Nothing but the lines from the one with "Instruction: Open page 8 of results" through the final line of the entries below should be written out, each exactly as given.

Stored data entries
++++++++++++++++++++
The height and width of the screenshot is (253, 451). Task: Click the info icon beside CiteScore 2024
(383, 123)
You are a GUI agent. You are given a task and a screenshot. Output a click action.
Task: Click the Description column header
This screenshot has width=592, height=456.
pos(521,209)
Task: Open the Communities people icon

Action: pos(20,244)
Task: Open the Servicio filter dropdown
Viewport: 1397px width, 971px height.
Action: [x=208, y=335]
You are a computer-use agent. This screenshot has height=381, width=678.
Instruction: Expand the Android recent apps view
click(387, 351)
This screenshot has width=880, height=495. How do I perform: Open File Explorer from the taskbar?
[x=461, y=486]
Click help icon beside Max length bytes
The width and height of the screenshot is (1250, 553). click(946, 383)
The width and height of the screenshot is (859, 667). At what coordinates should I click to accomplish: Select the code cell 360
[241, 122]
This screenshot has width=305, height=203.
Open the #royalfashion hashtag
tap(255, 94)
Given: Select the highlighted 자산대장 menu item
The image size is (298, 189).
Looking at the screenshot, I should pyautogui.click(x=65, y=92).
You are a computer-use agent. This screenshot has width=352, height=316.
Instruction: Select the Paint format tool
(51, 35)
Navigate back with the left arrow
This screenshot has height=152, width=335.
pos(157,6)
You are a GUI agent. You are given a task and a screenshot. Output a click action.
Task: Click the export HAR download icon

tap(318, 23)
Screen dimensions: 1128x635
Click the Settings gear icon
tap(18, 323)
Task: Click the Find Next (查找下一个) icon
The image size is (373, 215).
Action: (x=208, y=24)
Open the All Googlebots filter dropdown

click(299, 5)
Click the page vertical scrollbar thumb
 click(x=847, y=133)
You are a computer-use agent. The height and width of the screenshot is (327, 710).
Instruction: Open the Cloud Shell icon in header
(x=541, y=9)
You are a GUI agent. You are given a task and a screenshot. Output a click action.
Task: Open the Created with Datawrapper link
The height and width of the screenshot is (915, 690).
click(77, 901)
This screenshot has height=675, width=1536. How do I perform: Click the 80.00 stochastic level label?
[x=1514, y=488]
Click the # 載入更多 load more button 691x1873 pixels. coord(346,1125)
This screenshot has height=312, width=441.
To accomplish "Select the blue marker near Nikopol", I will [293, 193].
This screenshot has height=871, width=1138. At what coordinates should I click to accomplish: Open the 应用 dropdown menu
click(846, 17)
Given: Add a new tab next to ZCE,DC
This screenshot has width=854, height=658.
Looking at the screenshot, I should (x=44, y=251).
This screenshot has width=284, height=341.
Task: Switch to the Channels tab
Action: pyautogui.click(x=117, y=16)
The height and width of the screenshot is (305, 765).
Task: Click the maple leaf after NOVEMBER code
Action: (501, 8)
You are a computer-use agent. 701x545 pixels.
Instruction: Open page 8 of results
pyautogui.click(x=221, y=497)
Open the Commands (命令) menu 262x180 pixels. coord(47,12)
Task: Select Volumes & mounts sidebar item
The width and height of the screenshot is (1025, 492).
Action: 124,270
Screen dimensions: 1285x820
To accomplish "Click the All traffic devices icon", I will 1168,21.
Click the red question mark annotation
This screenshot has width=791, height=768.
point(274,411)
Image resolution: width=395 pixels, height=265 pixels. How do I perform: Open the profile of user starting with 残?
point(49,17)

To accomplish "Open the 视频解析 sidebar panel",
++++++++++++++++++++
§ **Exercise output**:
Instruction: Open page 8 of results
pyautogui.click(x=221, y=497)
Open the Commands (命令) menu 262x180 pixels. coord(47,12)
Task: Select Volumes & mounts sidebar item
The width and height of the screenshot is (1025, 492).
Action: 124,270
Screen dimensions: 1285x820
To accomplish "Click the All traffic devices icon", I will 1168,21.
Click the red question mark annotation
This screenshot has width=791, height=768.
point(274,411)
Image resolution: width=395 pixels, height=265 pixels. How do I perform: Open the profile of user starting with 残?
point(49,17)

To accomplish "Open the 视频解析 sidebar panel",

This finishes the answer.